Task requirements → Each record below needs to be retyped exactly.

Records from a dataset
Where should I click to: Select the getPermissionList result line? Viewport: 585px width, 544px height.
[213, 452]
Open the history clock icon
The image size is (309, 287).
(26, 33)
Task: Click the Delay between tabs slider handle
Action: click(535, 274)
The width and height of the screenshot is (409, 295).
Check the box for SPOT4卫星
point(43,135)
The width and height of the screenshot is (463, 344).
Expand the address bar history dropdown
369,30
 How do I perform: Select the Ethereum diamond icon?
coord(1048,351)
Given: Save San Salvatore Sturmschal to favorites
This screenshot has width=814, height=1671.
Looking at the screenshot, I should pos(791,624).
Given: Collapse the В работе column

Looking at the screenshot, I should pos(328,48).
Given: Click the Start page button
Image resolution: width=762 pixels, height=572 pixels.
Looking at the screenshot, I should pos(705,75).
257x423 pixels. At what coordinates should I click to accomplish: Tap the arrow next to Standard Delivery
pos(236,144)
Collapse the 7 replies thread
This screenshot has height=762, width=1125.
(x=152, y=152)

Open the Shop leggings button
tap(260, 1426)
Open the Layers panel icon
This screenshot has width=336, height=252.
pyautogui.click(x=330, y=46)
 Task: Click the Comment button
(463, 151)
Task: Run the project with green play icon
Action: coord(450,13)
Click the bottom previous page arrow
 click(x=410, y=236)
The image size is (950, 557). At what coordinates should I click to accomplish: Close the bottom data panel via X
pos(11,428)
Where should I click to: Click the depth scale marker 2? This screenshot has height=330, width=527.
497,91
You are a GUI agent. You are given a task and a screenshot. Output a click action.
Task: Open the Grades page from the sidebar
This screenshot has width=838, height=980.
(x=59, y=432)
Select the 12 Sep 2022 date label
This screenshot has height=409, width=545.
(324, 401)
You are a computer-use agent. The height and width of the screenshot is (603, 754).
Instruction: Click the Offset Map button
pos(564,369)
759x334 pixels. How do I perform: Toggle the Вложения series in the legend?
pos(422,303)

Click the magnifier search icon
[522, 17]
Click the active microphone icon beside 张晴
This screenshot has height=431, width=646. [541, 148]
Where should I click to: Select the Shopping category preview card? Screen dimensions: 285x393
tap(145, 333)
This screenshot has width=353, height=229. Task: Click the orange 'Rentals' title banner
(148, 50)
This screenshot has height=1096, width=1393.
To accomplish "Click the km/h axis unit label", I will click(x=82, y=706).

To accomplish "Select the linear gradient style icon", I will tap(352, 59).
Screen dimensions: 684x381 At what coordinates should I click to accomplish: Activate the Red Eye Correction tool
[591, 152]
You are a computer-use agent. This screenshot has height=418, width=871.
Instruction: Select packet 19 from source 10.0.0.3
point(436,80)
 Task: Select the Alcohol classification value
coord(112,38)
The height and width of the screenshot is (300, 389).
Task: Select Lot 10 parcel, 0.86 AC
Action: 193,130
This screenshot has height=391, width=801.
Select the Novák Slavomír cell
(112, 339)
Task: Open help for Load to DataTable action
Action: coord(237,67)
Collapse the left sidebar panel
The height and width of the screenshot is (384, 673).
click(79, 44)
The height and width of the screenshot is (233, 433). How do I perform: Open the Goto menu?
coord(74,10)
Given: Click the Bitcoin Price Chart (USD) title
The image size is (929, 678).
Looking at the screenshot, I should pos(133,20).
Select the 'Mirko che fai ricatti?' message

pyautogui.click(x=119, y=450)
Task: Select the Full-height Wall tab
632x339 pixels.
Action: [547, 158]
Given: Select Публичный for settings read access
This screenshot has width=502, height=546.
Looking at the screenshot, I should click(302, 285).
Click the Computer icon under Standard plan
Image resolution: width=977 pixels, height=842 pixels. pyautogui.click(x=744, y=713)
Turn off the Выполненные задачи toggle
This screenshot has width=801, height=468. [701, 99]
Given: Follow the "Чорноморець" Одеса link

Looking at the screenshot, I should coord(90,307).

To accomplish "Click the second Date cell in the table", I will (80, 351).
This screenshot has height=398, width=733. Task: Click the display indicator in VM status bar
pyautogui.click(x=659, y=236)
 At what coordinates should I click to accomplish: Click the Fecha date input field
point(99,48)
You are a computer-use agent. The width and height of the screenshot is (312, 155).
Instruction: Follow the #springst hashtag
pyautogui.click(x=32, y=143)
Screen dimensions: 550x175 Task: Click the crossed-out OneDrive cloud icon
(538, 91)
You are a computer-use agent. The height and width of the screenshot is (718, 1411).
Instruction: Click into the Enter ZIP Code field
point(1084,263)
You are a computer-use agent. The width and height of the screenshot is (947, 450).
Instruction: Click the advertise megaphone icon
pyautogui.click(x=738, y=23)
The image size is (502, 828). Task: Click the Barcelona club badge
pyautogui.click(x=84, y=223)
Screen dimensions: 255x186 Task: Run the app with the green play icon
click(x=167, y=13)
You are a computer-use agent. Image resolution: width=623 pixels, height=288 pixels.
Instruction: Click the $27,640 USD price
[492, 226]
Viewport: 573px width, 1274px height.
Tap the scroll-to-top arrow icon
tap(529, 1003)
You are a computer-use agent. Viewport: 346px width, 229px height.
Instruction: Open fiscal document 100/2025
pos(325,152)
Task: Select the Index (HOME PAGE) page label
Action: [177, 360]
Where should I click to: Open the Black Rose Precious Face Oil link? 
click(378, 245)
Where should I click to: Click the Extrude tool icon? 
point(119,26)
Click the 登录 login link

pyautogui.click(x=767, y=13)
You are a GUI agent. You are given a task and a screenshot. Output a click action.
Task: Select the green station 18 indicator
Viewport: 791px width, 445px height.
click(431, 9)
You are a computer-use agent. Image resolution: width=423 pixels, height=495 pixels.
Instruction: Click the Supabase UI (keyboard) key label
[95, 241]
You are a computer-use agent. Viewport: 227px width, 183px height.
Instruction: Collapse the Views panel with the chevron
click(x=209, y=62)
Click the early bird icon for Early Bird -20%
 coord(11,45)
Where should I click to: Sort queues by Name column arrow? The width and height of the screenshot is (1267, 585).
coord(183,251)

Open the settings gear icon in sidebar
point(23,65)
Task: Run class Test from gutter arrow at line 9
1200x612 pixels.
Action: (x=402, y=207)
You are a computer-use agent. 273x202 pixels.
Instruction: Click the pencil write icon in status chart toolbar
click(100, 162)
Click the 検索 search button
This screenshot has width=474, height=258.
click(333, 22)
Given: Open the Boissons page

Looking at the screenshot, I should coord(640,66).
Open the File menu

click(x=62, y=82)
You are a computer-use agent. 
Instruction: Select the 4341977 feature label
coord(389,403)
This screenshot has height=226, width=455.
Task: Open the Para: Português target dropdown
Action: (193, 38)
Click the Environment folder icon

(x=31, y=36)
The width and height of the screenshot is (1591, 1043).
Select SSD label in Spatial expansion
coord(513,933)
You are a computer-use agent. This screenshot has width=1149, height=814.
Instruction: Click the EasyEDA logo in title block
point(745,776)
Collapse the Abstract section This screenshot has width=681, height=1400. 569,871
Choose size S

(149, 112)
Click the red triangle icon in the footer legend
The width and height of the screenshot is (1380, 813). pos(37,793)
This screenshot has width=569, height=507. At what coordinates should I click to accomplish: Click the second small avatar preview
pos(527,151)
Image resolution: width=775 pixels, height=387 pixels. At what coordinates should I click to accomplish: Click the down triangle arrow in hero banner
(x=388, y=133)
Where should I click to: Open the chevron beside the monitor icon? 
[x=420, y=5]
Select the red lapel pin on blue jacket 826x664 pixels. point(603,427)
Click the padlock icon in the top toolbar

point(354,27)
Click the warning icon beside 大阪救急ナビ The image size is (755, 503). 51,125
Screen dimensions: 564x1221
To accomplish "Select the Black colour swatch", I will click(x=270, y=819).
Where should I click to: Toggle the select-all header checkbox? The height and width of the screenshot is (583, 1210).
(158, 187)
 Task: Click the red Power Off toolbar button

Result →
Where should I click to: Select the getPermissionList result line? Viewport: 585px width, 544px height.
[213, 452]
Open the history clock icon
The image size is (309, 287).
(26, 33)
Task: Click the Delay between tabs slider handle
Action: click(535, 274)
The width and height of the screenshot is (409, 295).
Check the box for SPOT4卫星
point(43,135)
The width and height of the screenshot is (463, 344).
Expand the address bar history dropdown
369,30
 How do I perform: Select the Ethereum diamond icon?
coord(1048,351)
Given: Save San Salvatore Sturmschal to favorites
This screenshot has width=814, height=1671.
Looking at the screenshot, I should pos(791,624).
Given: Collapse the В работе column

Looking at the screenshot, I should pos(328,48).
Given: Click the Start page button
Image resolution: width=762 pixels, height=572 pixels.
Looking at the screenshot, I should pos(705,75).
257x423 pixels. At what coordinates should I click to accomplish: Tap the arrow next to Standard Delivery
pos(236,144)
Collapse the 7 replies thread
This screenshot has height=762, width=1125.
(x=152, y=152)

Open the Shop leggings button
tap(260, 1426)
Open the Layers panel icon
This screenshot has width=336, height=252.
pyautogui.click(x=330, y=46)
 Task: Click the Comment button
(463, 151)
Task: Run the project with green play icon
Action: coord(450,13)
Click the bottom previous page arrow
 click(x=410, y=236)
The image size is (950, 557). At what coordinates should I click to accomplish: Close the bottom data panel via X
pos(11,428)
Where should I click to: Click the depth scale marker 2? This screenshot has height=330, width=527.
497,91
You are a GUI agent. You are given a task and a screenshot. Output a click action.
Task: Open the Grades page from the sidebar
This screenshot has width=838, height=980.
(x=59, y=432)
Select the 12 Sep 2022 date label
This screenshot has height=409, width=545.
(324, 401)
You are a computer-use agent. The height and width of the screenshot is (603, 754).
Instruction: Click the Offset Map button
pos(564,369)
759x334 pixels. How do I perform: Toggle the Вложения series in the legend?
pos(422,303)

Click the magnifier search icon
[522, 17]
Click the active microphone icon beside 张晴
This screenshot has height=431, width=646. [541, 148]
Where should I click to: Select the Shopping category preview card? Screen dimensions: 285x393
tap(145, 333)
This screenshot has width=353, height=229. Task: Click the orange 'Rentals' title banner
(148, 50)
This screenshot has height=1096, width=1393.
To accomplish "Click the km/h axis unit label", I will click(x=82, y=706).

To accomplish "Select the linear gradient style icon", I will tap(352, 59).
Screen dimensions: 684x381 At what coordinates should I click to accomplish: Activate the Red Eye Correction tool
[591, 152]
You are a computer-use agent. This screenshot has height=418, width=871.
Instruction: Select packet 19 from source 10.0.0.3
point(436,80)
 Task: Select the Alcohol classification value
coord(112,38)
The height and width of the screenshot is (300, 389).
Task: Select Lot 10 parcel, 0.86 AC
Action: 193,130
This screenshot has height=391, width=801.
Select the Novák Slavomír cell
(112, 339)
Task: Open help for Load to DataTable action
Action: coord(237,67)
Collapse the left sidebar panel
The height and width of the screenshot is (384, 673).
click(79, 44)
The height and width of the screenshot is (233, 433). How do I perform: Open the Goto menu?
coord(74,10)
Given: Click the Bitcoin Price Chart (USD) title
The image size is (929, 678).
Looking at the screenshot, I should pos(133,20).
Select the 'Mirko che fai ricatti?' message

pyautogui.click(x=119, y=450)
Task: Select the Full-height Wall tab
632x339 pixels.
Action: [547, 158]
Given: Select Публичный for settings read access
This screenshot has width=502, height=546.
Looking at the screenshot, I should click(302, 285).
Click the Computer icon under Standard plan
Image resolution: width=977 pixels, height=842 pixels. pyautogui.click(x=744, y=713)
Turn off the Выполненные задачи toggle
This screenshot has width=801, height=468. [701, 99]
Given: Follow the "Чорноморець" Одеса link

Looking at the screenshot, I should coord(90,307).

To accomplish "Click the second Date cell in the table", I will (80, 351).
This screenshot has height=398, width=733. Task: Click the display indicator in VM status bar
pyautogui.click(x=659, y=236)
 At what coordinates should I click to accomplish: Click the Fecha date input field
point(99,48)
You are a computer-use agent. The width and height of the screenshot is (312, 155).
Instruction: Follow the #springst hashtag
pyautogui.click(x=32, y=143)
Screen dimensions: 550x175 Task: Click the crossed-out OneDrive cloud icon
(538, 91)
You are a computer-use agent. The height and width of the screenshot is (718, 1411).
Instruction: Click into the Enter ZIP Code field
point(1084,263)
You are a computer-use agent. The width and height of the screenshot is (947, 450).
Instruction: Click the advertise megaphone icon
pyautogui.click(x=738, y=23)
The image size is (502, 828). Task: Click the Barcelona club badge
pyautogui.click(x=84, y=223)
Screen dimensions: 255x186 Task: Run the app with the green play icon
click(x=167, y=13)
You are a computer-use agent. Image resolution: width=623 pixels, height=288 pixels.
Instruction: Click the $27,640 USD price
[492, 226]
Viewport: 573px width, 1274px height.
Tap the scroll-to-top arrow icon
tap(529, 1003)
You are a computer-use agent. Viewport: 346px width, 229px height.
Instruction: Open fiscal document 100/2025
pos(325,152)
Task: Select the Index (HOME PAGE) page label
Action: [177, 360]
Where should I click to: Open the Black Rose Precious Face Oil link? 
click(378, 245)
Where should I click to: Click the Extrude tool icon? 
point(119,26)
Click the 登录 login link

pyautogui.click(x=767, y=13)
You are a GUI agent. You are given a task and a screenshot. Output a click action.
Task: Select the green station 18 indicator
Viewport: 791px width, 445px height.
click(431, 9)
You are a computer-use agent. Image resolution: width=423 pixels, height=495 pixels.
Instruction: Click the Supabase UI (keyboard) key label
[95, 241]
You are a computer-use agent. Viewport: 227px width, 183px height.
Instruction: Collapse the Views panel with the chevron
click(x=209, y=62)
Click the early bird icon for Early Bird -20%
 coord(11,45)
Where should I click to: Sort queues by Name column arrow? The width and height of the screenshot is (1267, 585).
coord(183,251)

Open the settings gear icon in sidebar
point(23,65)
Task: Run class Test from gutter arrow at line 9
1200x612 pixels.
Action: (x=402, y=207)
You are a computer-use agent. 273x202 pixels.
Instruction: Click the pencil write icon in status chart toolbar
click(100, 162)
Click the 検索 search button
This screenshot has width=474, height=258.
click(333, 22)
Given: Open the Boissons page

Looking at the screenshot, I should coord(640,66).
Open the File menu

click(x=62, y=82)
You are a computer-use agent. 
Instruction: Select the 4341977 feature label
coord(389,403)
This screenshot has height=226, width=455.
Task: Open the Para: Português target dropdown
Action: (193, 38)
Click the Environment folder icon

(x=31, y=36)
The width and height of the screenshot is (1591, 1043).
Select SSD label in Spatial expansion
coord(513,933)
You are a computer-use agent. This screenshot has width=1149, height=814.
Instruction: Click the EasyEDA logo in title block
point(745,776)
Collapse the Abstract section This screenshot has width=681, height=1400. 569,871
Choose size S

(149, 112)
Click the red triangle icon in the footer legend
The width and height of the screenshot is (1380, 813). pos(37,793)
This screenshot has width=569, height=507. At what coordinates should I click to accomplish: Click the second small avatar preview
pos(527,151)
Image resolution: width=775 pixels, height=387 pixels. At what coordinates should I click to accomplish: Click the down triangle arrow in hero banner
(x=388, y=133)
Where should I click to: Open the chevron beside the monitor icon? 
[x=420, y=5]
Select the red lapel pin on blue jacket 826x664 pixels. point(603,427)
Click the padlock icon in the top toolbar

point(354,27)
Click the warning icon beside 大阪救急ナビ The image size is (755, 503). 51,125
Screen dimensions: 564x1221
To accomplish "Select the Black colour swatch", I will click(x=270, y=819).
Where should I click to: Toggle the select-all header checkbox? The height and width of the screenshot is (583, 1210).
(158, 187)
 Task: Click the red Power Off toolbar button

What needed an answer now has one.